XIX. El náufrago.
Le asistieron con grande solicitud; le acostaron; vino D. Nicomedes, médico titular de Ficóbriga...
—Golpes en la cabeza, que no parecen tener gravedad—dijo,—y además un poco de asfixia.
Ordenó algunos remedios caseros y que le dejasen reposar después. Hízose todo con presteza, y el enfermo, después de pronunciar algunas palabras á media voz, reposó al parecer tranquilo. Salieron de la pieza un instante y cuando volvieron á entrar, el caballero (pues indudablemente lo era) sacado de las aguas abrió los ojos, mirando á todos lados con curiosidad.
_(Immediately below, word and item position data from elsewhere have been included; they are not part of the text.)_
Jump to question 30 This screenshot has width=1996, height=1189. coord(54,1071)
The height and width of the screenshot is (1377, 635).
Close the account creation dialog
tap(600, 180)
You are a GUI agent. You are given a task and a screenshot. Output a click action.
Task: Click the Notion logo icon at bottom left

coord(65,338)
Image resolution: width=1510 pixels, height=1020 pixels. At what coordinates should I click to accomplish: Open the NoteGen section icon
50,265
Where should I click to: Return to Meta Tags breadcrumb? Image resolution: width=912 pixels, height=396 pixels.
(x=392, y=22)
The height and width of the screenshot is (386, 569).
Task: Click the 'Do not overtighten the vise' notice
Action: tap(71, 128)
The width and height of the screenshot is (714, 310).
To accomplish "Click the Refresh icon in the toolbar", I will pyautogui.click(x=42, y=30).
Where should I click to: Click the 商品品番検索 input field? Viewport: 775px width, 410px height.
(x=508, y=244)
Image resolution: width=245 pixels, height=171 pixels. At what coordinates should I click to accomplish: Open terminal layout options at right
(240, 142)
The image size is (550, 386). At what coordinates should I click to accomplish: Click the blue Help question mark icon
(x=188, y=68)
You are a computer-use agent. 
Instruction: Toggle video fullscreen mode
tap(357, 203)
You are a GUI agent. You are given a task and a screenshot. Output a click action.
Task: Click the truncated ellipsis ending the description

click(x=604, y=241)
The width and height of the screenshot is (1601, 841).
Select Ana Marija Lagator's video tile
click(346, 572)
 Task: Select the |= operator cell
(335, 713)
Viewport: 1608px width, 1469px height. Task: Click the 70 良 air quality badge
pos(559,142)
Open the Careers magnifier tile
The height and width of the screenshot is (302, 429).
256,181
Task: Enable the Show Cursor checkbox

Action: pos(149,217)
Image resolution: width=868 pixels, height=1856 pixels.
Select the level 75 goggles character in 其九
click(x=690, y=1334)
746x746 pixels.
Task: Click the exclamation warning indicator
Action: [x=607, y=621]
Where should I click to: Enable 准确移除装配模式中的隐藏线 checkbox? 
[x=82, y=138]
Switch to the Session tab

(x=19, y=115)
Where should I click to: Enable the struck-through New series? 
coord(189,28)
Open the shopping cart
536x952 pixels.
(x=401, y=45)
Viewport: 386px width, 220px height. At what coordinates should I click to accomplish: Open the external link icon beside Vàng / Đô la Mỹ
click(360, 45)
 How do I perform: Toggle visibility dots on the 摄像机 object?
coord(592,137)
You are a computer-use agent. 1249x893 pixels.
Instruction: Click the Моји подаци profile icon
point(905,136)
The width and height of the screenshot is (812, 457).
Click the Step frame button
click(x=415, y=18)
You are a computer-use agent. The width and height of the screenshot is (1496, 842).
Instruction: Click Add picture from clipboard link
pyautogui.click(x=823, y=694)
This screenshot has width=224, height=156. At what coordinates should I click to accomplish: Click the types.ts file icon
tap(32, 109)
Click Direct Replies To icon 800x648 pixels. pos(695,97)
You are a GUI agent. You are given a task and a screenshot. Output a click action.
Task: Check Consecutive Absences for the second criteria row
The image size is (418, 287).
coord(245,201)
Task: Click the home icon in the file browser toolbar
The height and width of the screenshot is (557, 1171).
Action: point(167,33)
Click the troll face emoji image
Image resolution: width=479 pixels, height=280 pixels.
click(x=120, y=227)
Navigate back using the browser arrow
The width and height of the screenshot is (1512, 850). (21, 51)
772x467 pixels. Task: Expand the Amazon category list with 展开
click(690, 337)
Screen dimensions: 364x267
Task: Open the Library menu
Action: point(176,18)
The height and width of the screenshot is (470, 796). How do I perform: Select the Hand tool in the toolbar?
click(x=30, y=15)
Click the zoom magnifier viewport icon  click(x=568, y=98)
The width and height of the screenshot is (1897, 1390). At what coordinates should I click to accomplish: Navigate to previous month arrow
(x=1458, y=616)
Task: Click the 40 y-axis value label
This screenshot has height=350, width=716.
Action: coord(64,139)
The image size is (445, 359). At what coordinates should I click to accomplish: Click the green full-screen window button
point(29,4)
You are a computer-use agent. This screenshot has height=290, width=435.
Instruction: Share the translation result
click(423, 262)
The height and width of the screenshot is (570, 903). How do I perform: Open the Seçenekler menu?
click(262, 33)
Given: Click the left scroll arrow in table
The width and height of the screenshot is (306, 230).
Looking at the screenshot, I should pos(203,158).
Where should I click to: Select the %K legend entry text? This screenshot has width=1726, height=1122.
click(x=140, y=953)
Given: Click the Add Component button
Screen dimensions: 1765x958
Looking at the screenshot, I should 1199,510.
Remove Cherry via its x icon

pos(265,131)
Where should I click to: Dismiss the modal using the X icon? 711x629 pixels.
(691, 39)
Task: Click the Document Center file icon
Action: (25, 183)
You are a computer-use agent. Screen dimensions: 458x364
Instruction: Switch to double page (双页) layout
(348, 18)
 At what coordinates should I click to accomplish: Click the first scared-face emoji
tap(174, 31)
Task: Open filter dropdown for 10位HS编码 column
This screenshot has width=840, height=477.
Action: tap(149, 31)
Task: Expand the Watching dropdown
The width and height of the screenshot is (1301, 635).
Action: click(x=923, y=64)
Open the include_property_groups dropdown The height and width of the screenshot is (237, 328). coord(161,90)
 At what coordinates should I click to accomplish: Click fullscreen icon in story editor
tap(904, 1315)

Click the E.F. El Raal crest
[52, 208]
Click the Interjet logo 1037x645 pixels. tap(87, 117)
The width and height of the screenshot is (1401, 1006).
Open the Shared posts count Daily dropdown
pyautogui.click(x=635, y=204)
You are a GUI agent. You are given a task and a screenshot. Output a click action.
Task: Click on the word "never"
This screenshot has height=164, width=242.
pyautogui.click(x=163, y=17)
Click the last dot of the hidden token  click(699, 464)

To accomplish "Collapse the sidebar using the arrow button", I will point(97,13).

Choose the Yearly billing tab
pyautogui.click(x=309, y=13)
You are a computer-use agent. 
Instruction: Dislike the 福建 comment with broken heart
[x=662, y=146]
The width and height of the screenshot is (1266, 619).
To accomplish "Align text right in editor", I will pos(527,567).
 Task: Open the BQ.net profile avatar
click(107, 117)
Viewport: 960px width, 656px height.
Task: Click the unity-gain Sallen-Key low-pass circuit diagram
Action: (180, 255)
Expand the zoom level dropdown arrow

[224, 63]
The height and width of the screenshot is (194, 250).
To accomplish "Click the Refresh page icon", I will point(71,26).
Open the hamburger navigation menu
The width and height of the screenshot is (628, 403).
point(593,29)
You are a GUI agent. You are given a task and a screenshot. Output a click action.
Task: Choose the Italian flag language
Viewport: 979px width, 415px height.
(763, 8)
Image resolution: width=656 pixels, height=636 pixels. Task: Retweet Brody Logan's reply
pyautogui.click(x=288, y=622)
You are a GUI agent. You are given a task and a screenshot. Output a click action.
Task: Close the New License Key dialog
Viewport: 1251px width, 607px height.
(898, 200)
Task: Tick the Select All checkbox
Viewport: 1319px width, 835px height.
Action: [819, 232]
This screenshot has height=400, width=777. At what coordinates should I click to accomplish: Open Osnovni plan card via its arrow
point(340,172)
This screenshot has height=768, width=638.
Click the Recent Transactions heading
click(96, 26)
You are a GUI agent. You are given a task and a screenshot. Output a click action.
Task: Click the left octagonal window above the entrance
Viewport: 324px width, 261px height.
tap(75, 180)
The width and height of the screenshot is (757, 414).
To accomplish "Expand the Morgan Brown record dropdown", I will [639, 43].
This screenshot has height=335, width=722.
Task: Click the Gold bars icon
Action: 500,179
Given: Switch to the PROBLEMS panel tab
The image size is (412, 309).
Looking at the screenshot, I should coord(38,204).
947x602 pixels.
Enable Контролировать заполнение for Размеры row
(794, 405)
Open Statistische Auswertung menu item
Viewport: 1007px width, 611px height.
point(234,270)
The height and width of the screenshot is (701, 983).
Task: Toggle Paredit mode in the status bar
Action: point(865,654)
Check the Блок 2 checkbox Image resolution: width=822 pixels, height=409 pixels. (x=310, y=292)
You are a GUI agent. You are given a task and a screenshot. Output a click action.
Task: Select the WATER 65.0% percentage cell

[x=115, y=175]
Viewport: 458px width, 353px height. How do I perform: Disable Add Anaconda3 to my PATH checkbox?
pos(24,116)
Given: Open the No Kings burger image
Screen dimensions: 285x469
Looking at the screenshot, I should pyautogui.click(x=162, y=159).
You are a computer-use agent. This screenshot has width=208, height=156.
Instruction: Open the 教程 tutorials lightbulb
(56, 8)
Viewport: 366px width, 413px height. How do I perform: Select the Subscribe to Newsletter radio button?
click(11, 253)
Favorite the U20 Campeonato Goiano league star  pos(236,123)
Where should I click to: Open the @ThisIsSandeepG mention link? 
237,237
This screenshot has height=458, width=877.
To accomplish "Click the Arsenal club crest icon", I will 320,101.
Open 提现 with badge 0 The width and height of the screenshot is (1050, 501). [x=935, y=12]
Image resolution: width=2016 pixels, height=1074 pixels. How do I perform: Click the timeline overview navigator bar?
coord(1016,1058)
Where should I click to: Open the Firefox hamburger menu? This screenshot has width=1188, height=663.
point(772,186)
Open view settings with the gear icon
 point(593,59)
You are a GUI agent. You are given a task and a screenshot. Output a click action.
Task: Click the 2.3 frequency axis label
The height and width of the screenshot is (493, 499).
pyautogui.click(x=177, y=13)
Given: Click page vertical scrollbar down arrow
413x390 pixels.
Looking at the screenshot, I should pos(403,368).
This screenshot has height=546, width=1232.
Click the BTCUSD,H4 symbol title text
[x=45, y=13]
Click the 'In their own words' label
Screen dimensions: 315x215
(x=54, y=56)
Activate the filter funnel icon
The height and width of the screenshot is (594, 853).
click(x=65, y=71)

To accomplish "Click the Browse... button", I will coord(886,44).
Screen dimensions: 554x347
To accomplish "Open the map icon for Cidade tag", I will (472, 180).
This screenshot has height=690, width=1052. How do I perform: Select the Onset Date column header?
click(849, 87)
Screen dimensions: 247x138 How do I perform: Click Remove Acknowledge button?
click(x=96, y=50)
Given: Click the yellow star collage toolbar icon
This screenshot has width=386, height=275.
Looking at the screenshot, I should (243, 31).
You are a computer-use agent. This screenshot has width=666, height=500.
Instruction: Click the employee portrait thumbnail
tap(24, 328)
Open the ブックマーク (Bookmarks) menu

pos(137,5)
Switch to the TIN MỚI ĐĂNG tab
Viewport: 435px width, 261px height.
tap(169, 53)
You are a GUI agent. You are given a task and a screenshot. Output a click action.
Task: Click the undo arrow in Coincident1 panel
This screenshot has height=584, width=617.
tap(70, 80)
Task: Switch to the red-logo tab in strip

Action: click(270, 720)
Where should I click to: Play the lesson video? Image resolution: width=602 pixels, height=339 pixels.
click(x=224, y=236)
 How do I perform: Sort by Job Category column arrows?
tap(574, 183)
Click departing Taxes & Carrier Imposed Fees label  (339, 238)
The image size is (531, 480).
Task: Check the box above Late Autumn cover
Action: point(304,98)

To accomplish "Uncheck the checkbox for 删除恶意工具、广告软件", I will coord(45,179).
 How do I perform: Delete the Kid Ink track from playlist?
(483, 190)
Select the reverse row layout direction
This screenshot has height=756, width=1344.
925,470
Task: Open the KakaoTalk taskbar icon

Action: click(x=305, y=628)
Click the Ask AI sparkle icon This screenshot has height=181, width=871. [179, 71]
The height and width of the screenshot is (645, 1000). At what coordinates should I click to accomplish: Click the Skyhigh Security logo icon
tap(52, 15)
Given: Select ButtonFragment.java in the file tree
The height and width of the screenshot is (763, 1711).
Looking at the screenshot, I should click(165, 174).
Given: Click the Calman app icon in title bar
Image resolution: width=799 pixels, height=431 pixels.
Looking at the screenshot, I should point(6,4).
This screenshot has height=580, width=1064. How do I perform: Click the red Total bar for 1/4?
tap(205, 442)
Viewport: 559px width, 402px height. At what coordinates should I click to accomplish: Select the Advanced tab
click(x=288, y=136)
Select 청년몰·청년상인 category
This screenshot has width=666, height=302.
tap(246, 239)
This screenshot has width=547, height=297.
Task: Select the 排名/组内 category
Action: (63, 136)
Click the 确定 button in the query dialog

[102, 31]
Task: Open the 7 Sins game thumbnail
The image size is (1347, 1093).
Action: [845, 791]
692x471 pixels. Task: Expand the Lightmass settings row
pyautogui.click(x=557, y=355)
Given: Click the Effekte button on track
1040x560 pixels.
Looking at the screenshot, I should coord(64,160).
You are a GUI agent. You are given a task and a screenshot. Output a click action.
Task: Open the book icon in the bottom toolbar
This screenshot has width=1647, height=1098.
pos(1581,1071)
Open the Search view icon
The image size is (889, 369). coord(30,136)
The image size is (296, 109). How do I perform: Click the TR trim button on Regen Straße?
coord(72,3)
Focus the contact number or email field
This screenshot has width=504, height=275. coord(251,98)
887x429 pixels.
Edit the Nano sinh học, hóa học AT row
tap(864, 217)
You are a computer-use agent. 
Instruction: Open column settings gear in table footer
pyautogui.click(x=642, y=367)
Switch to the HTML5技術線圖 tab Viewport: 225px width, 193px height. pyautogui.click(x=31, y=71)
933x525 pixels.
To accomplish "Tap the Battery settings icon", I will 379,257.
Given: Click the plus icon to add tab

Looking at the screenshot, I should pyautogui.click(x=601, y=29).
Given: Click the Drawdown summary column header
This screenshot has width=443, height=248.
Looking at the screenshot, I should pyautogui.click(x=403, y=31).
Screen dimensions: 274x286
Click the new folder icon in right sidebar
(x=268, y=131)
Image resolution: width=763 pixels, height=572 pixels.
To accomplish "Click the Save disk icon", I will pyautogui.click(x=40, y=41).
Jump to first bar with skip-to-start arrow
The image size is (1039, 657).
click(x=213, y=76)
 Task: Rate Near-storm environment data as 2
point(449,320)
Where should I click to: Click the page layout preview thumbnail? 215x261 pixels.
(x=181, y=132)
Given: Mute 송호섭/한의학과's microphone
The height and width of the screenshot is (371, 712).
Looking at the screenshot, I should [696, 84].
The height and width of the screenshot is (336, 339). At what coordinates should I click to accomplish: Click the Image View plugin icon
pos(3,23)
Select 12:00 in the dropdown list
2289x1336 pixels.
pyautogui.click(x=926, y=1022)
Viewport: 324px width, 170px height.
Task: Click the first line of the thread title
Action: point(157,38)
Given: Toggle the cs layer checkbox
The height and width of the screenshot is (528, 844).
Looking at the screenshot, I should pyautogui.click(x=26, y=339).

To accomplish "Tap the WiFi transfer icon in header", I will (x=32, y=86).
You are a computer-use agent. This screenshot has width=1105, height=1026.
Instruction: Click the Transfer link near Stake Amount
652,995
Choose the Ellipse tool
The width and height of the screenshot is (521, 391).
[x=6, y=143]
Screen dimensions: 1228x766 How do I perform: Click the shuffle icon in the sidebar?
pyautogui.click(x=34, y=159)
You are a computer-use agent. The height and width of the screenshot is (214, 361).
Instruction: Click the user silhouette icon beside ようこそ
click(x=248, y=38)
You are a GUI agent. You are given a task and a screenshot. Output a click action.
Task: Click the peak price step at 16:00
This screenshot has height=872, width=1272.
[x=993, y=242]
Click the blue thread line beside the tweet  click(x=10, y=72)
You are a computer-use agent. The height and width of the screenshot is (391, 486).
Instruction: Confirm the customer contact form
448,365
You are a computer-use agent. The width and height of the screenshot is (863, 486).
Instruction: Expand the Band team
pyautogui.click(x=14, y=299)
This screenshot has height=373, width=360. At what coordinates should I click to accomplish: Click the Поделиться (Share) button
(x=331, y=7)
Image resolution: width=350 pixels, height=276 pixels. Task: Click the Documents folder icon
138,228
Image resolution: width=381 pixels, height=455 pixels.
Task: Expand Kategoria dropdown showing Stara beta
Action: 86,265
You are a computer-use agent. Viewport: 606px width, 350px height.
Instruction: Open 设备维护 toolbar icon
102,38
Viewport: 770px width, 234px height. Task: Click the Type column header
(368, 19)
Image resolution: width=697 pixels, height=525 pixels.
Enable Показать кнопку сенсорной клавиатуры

—Tranquilícese usted—dijo D. Juan.—Está usted entre amigos, bien asistido, y no carecerá de nada. El lance ha sido terrible; pero gracias á Dios, usted y sus dignos compañeros están en salvo.
El náufrago dijo algunas palabras en inglés. Miraba á un lado y otro, abriendo con gozo á la luz sus ojos azules, y examinando uno por uno los semblantes de Gloria, D. Juan y D. Angel. Los que resucitan no miran de otro modo.
—Estoy en...—murmuró en español.
—En España, en Ficóbriga, humildísimo puerto de mar, que si tuvo la desgracia de presenciar la pérdida del Plantagenet, también ha tenido la dicha de arrancar ocho hombres á la muerte.
Con acento patético y solemne dijo el náufrago:
—¡Señor, Señor nuestro! ¡cuán maravilloso es tu nombre en toda la tierra!
Y el obispo repitió el salmo en latín:
—¡Domine, Domine noster, quam admirabile est nomen tuum in universa terra!
Hubo un instante de grave silencio, en que todos los presentes sintieron su corazón palpitar con fuerza.
—¿Y qué tal se encuentra usted?
—Bien, bien—respondió el extranjero con seguro tono, poniendo la mano sobre su corazón.—Gracias.
—Aunque habla usted nuestra lengua, se me figura que es usted inglés.
—No señor; yo soy de Altona.
—¿Altona?—dijo Su Ilustrísima, poco fuerte en geografía moderna.—¿Dónde es eso?
Y al instante se acercó á un viejo mapa que de la pared colgaba.
—Es sobre el Elba, cerca de Hamburgo—manifestó D. Juan.
—Soy hamburgués de nacimiento—dijo con entera voz el enfermo,—pero mi familia es de Inglaterra. He vivido seis meses en Sevilla y Córdoba hace tres años, y ahora...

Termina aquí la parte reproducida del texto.